- What is being asked: Read the records and gather each line that includes "Devices".

[Stored data]
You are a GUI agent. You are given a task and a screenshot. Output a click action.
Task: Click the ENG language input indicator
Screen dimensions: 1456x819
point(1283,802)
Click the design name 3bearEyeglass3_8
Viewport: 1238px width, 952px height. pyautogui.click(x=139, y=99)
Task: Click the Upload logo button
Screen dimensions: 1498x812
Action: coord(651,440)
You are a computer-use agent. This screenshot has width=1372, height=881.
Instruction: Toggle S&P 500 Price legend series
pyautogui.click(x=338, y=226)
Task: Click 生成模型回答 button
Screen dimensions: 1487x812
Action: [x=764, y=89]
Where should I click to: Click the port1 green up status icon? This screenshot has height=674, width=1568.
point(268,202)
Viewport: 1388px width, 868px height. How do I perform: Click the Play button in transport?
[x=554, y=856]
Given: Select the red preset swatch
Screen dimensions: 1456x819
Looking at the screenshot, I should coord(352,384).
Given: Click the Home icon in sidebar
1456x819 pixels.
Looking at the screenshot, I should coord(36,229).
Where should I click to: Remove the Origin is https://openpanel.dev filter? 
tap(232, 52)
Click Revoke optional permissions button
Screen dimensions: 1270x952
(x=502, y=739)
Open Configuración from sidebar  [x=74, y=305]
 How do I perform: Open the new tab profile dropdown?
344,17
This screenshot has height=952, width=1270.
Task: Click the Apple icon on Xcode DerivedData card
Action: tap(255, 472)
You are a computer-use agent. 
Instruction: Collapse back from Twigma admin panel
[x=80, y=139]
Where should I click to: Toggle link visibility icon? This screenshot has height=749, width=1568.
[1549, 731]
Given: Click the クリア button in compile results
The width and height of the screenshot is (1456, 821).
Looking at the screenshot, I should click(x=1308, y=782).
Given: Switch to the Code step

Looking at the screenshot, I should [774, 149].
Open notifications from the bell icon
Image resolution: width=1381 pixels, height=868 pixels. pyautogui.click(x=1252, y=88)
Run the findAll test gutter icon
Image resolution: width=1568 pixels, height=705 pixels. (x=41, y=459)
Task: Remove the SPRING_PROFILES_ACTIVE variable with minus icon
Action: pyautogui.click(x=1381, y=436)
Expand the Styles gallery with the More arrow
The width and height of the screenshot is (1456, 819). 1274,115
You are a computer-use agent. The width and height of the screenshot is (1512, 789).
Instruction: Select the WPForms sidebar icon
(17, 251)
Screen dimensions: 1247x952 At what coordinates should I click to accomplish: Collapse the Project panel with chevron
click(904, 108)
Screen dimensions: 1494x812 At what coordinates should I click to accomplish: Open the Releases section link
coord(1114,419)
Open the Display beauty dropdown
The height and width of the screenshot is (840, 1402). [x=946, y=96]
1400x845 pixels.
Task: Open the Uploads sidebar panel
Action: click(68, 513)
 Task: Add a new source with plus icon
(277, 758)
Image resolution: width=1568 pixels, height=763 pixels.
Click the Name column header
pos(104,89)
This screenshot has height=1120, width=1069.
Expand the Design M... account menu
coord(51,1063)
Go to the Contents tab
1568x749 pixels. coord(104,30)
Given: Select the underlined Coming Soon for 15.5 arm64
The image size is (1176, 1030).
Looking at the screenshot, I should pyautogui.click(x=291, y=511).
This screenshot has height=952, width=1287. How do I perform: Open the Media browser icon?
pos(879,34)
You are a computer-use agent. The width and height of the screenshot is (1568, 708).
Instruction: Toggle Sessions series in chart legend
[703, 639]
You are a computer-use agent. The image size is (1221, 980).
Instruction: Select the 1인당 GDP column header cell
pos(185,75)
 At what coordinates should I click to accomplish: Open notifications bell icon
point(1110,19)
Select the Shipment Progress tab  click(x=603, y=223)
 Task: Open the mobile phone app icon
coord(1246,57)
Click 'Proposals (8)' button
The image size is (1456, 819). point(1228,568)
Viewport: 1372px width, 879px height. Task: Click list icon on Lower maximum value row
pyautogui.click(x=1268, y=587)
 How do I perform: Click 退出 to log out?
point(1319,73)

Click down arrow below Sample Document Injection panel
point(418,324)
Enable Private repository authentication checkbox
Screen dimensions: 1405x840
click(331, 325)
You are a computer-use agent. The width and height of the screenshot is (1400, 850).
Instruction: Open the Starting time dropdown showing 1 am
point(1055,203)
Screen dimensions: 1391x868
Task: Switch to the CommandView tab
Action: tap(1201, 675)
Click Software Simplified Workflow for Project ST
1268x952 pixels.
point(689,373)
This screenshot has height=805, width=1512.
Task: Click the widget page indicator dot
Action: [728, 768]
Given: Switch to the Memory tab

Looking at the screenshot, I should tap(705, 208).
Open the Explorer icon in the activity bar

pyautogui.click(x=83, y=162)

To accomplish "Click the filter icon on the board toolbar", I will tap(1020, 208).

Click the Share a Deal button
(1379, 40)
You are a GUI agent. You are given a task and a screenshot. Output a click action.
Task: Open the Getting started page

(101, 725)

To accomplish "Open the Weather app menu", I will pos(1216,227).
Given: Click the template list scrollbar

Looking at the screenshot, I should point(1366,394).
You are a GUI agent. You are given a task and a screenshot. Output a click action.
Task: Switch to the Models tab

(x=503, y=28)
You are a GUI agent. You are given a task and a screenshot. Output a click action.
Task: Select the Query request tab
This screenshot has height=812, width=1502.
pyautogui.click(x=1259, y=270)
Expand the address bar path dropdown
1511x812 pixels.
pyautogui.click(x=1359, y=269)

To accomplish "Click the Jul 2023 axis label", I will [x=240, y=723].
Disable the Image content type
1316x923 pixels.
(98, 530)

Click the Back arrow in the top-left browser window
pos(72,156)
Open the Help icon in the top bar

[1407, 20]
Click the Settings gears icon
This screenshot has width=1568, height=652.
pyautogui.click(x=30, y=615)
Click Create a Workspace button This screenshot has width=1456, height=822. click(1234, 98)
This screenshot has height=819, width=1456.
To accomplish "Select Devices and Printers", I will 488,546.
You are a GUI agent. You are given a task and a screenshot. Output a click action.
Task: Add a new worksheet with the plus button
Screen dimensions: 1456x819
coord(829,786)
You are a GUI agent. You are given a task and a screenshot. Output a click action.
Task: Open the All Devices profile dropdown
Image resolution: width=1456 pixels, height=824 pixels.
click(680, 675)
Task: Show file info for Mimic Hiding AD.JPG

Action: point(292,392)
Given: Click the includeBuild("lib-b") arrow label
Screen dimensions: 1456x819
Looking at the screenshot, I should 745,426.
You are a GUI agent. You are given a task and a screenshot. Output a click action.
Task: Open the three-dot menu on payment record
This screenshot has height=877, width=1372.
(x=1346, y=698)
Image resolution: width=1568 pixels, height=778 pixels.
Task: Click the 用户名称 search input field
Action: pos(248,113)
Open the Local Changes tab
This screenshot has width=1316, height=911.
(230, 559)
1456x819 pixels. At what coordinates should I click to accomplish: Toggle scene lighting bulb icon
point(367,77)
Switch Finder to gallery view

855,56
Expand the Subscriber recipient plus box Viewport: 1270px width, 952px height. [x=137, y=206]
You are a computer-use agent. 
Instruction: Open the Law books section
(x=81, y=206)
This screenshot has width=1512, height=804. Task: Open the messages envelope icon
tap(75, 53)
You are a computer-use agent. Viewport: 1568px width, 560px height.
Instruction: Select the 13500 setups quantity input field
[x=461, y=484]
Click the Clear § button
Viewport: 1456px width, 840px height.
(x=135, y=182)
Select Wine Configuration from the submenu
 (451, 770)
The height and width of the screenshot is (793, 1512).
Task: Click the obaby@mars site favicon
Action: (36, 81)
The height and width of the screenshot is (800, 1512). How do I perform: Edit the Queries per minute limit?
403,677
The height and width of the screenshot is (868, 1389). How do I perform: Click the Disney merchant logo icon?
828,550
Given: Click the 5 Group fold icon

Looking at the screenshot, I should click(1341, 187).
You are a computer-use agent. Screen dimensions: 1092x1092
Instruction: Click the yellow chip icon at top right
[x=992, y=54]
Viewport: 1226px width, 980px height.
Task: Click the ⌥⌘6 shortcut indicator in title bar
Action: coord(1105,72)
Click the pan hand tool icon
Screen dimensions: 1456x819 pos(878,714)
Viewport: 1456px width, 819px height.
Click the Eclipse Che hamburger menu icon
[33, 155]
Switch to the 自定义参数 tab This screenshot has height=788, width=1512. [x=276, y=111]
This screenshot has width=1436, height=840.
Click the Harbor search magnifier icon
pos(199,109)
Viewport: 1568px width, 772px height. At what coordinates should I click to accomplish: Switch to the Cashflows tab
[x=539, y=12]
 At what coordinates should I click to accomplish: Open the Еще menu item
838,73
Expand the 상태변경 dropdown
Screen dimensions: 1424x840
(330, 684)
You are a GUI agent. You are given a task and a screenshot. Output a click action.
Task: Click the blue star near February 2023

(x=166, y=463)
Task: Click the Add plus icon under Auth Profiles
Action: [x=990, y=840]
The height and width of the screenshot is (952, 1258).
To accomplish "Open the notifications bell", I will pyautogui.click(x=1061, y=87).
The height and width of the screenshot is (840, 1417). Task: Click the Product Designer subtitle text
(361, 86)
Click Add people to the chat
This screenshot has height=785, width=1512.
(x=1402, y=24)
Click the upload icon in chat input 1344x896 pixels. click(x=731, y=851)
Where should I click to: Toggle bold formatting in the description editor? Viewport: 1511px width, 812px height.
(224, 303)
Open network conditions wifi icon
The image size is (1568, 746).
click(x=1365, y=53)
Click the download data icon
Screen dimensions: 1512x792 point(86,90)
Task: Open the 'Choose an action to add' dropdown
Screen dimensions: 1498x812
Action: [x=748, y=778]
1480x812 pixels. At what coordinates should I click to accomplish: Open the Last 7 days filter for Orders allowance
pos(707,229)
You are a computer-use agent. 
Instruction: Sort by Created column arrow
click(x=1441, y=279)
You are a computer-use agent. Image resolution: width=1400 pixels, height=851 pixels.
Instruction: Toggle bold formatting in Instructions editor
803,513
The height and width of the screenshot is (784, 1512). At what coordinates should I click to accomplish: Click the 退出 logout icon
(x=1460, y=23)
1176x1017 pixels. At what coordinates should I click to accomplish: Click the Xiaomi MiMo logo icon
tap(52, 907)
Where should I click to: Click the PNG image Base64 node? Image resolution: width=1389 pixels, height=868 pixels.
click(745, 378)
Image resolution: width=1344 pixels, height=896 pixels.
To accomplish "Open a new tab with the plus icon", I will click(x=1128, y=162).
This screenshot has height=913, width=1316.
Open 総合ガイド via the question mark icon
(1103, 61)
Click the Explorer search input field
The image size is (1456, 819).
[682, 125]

- Solved problem:
To accomplish "Select Devices and Printers", I will 488,546.
Task: Open the All Devices profile dropdown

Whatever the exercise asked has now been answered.